Nothing
#' @title
#' Expectile regression for right-censored data
#'
#' @description
#' This function extends expectile regression with inverse probability of censoring (IPC) weights to right-censored data.
#'
#' @export
#' @import expectreg
#' @importFrom stats complete.cases hat
#'
#' @param formula A formula object, with the response on the left of the `~'
#' operator, and the terms on the right. The response must be a
#' \code{\link[survival]{Surv}} object as returned by the \code{\link[survival]{Surv}}
#' function. Only right censored data are allowed. Splines can be specified through the function \code{\link[expectreg]{rb}}.
#' @param data Optional data frame containing the variables used in the model, if the data is not explicitly given in the formula.
#' @param smooth The smoothing method that shall be used.
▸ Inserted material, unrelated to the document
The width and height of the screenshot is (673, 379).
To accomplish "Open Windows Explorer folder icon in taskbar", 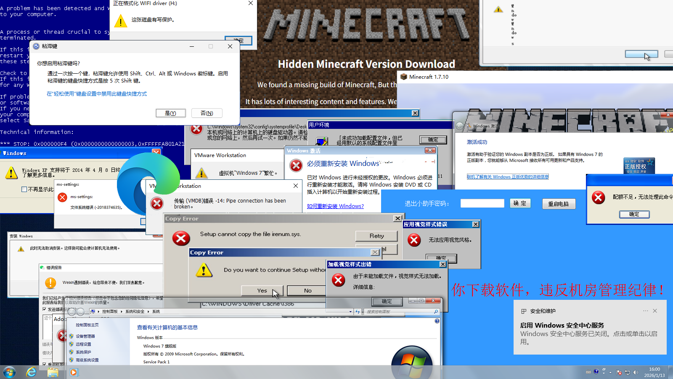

#' There are different smoothing algorithms that should prevent overfitting. The '\code{schall}' algorithm balances
#' variance of errors and contrasts. Ordinary cross- validation '\code{ocv}' minimizes a score-function using \code{\link[stats]{nlminb}} or with a grid search by '\code{cvgrid}'
#' or the function uses a fixed penalty. The numerical minimizatioin is also possible with AIC or BIC as score.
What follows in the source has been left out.